Segment Start: EXCERPTED PASSAGE

Guernsey Press

Supportive Covid review is 'rigorous and comprehensive’

A REVIEW of how Guernsey and the States handled Covid has been sufficiently rigorous and comprehensive, Civil Contingencies Authority chairman Peter Ferbrache has said.

Deputy Peter Ferbrache. (Picture by Luke Le Prevost, 32172308)

As the UK feuds over its own Covid inquiry, Deputy Ferbrache confirmed that he, like his predecessor as Chief Minister Gavin St Pier, was not involved in the drafting of the report, which was published this week.

‘I wasn’t interviewed,’ he said.

‘I make no a criticism of that. The brief that was given to those who conducted the review was they would have access to all the material it was possible for them to have access to. If somebody wanted to interview me, I’d have been available. But I wasn’t interviewed and I don’t mean that as any kind of criticism.’

Unlike the UK, which is conducting an independent inquiry, the States decided on an internal review, carried out by closely examining minutes, documents, decisions taken and their outcomes, plus feedback by a range of stakeholders.

Segment End: EXCERPTED PASSAGE

**EXERCISE A:**
From the article on Guernsey's Covid review, extract verbatim the passage starting at "Supportive Covid review" and ending at "Le Prevost, 32172308)".
**EXERCISE B:**
Extend the article on Guernsey's Covid review past its final sentence, keeping its news-report style.

Segment Start: DATASET CONTENT

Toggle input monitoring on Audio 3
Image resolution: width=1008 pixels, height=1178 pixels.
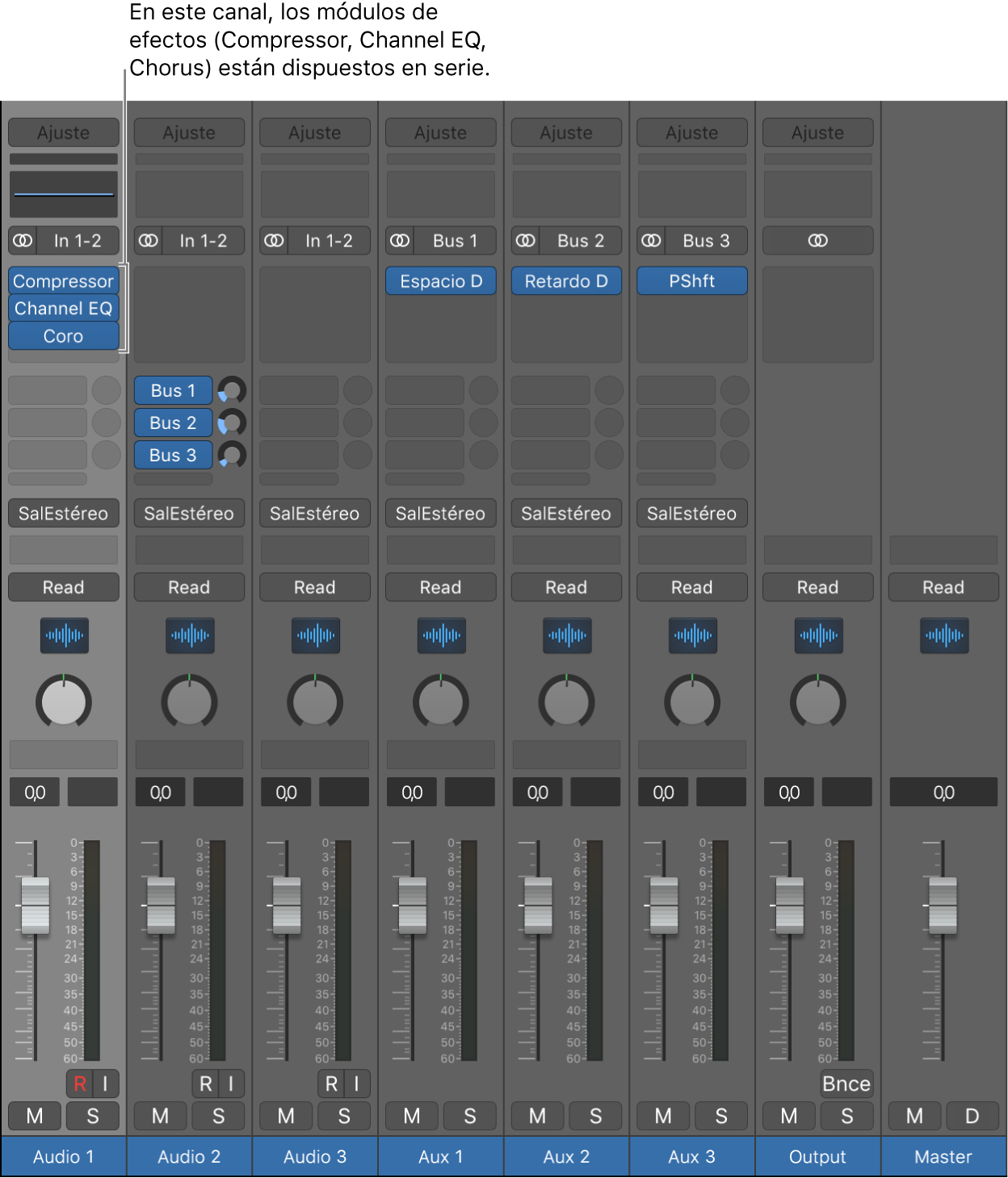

Segment End: DATASET CONTENT

**ANSWER AREA A:**
Supportive Covid review is 'rigorous and comprehensive’

A REVIEW of how Guernsey and the States handled Covid has been sufficiently rigorous and comprehensive, Civil Contingencies Authority chairman Peter Ferbrache has said.

Deputy Peter Ferbrache. (Picture by Luke Le Prevost, 32172308)

**ANSWER AREA B:**
Questions have been asked about the document, which contains vast amounts of data, but lacks critical analysis.

‘We had a debate on whether we should spend a quarter of a million pounds on doing an external review, and the States decided by a majority to do it internally,’ said Deputy Ferbrache.

The internal report had no specific budget and was described as costing only the time it took staff to compile.

‘It’s 115 pages and it seems to me, having read it twice, that is a pretty comprehensive report,’ Deputy Ferbrache said.

‘One could super-analyse decisions and be super-analytical. But I don’t think it would make any difference to what was decided in any material way, and that’s not being complacent. It was a crisis that nobody saw.’

Deputy Ferbrache highlighted the statistics of how successfully the Bailiwick had negotiated the pandemic.

‘The statistics that come out of the report which are independently verifiable, show we had the lowest death rate per 1,000, by a country mile, than any other comparable jurisdiction. We had the highest vaccination rate. We came out of restrictions quicker than anybody else in the British Isles.’

The report came up with seven recommendations and Deputy Ferbrache said he was sure the CCA would consider them in due course.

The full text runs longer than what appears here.